研修会の実技講習。視覚障がい者と伴走者の信頼関係が重要。2人をつなぐロープは“きづな”と呼ぶ (撮影/石野明子)
研修会の実技講習。視覚障がい者と伴走者の信頼関係が重要。2人をつなぐロープは“きづな”と呼ぶ (撮影/石野明子)
この記事の写真をすべて見る
競技者と伴走者は一本のロープでつながる (撮影/石野明子)
競技者と伴走者は一本のロープでつながる (撮影/石野明子)

 2016年リオ・パラリンピックでは日本人マラソン選手が躍進した。その背景には、日本盲人マラソン協会による地道な活動があった。視覚障がい者と伴走者の研修会を取材した。

 毎年9月、日本盲人マラソン協会は、視覚障がい者へのマラソン普及と、伴走者(ガイドランナー)養成を目的とした研修会を静岡県の掛川で行っている。

 盲導犬と一緒に参加した高澤節子さんは、今年が2回目の参加。2000年に全盲となってからマラソンを始めたという彼女の足首はカモシカのように引き締まり、一目見ただけで日々の努力がうかがえた。年に2度のマラソン大会出場が、65歳になる彼女の生き甲斐だという。

「ここではいろいろな方と出会えて元気がもらえます。マラソンをやる時は、さすがに盲導犬と一緒に走ることはできません。東京に住んでいる私は普段、東京体育館に盲導犬を預け、伴走者の方と一周5キロの皇居を4周から5周は走っています」

 サブスリー(42.195キロを3時間以内に走ること)は、多くのランナーにとっての憧れだが、全盲のハンディがありながらそれを達成しているのが八木陽平さん(52)だ。競技歴25年のベテランランナーである。

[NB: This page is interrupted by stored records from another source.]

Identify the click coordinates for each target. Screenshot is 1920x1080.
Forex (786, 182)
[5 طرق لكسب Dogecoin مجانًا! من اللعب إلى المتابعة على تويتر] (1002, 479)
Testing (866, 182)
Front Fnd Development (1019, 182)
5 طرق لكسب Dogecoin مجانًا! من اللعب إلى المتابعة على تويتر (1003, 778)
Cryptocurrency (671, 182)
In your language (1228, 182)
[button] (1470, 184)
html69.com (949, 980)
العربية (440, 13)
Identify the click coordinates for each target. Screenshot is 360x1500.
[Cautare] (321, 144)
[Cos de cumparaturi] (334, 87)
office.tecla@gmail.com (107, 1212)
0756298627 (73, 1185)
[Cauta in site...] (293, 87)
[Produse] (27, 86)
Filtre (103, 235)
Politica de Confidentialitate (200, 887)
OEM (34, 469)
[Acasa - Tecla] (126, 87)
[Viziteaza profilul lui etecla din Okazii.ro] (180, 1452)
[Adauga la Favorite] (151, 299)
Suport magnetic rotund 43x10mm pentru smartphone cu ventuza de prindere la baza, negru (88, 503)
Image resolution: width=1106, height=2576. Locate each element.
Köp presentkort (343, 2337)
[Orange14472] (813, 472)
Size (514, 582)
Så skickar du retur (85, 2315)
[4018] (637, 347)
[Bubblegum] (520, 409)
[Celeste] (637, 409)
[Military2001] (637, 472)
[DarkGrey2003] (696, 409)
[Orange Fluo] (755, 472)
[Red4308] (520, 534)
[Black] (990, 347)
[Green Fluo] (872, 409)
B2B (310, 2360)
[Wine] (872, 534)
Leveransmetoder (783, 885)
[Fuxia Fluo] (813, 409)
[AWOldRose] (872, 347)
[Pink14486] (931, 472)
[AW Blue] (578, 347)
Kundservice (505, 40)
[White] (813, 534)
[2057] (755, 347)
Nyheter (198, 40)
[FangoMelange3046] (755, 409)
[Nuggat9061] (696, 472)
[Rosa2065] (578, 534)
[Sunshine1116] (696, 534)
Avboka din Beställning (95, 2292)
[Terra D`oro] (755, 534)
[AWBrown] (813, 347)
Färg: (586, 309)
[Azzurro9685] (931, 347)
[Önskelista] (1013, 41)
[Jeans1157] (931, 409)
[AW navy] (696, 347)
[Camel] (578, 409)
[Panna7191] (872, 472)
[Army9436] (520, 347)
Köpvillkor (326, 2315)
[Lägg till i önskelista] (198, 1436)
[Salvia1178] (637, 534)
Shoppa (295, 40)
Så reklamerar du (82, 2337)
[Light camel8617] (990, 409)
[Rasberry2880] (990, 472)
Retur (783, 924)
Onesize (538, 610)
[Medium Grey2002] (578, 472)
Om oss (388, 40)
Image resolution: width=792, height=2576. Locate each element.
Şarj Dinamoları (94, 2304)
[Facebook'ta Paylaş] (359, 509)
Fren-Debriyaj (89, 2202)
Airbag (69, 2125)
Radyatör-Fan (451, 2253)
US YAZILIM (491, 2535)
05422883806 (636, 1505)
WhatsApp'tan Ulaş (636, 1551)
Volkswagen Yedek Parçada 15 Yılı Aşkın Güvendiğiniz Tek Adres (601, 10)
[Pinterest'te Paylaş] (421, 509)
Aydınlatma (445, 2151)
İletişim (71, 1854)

「20年前にサブスリーを達成していたらパラリンピックも狙えたかもしれませんね(笑)。盲人マラソンはすごい勢いでレベルが高まってきています」

「ヤマハリゾートつま恋」で行われる研修会は、同じような視覚障がいを背負い、マラソンという同じ趣味を共有する仲間と交流が図れる場だ。同時に日々の練習をサポートしてくれる伴走者と新たに出会える貴重な機会でもある。

●パラ選手の発掘も目的

 日本盲人マラソン協会事務局長の在田宗悟さんは、研修会の開催目的をこう語る。

「当初は視覚障がいを持つ方々に、ランやウォークができる場を提供して、ご自身の生活の活力にしてもらいたいというのが大きな目的でした。引きこもりがちな人にとって、外出できる良いきっかけになれば、と」

 あわせてパラリンピックに出場できるような選手の発掘も目的となっていった。

「マラソンというスポーツは視覚障がい者の方も、健常者と同じ土俵で戦うことができるスポーツです。ただし、視覚障がい者には伴走者が必要不可欠。伴走者を養成していくことも研修会の目的となっていきました」

 視覚障がいのあるランナーが走る上で苦労するのは、走りたい日時にサポートしてくれる伴走者がなかなか見つからないことだ。現状は、視覚障がい者が個人のつながりで複数の伴走者と連絡を取り合い、都合が合致したときにだけ走るような形しかとれない。

「協会が人材バンクのような形で、伴走者を探している視覚障がい者をサポートできるのが理想ですが……。現状は月に1回の練習会開催と、年に1度のこの研修会で伴走者になりたいという人を養成していくことに力を注いでいます。視覚障がい者にとっては、同じ人にばかり、伴走をお願いするのは心苦しいという気持ちが働きます。1人の視覚障がい者が、10人ぐらいの伴走者とつながりを持つのが理想だと考えています」

 今年の研修会の参加者は36人で、そのうちの半数以上が経験の浅い伴走初心者だった。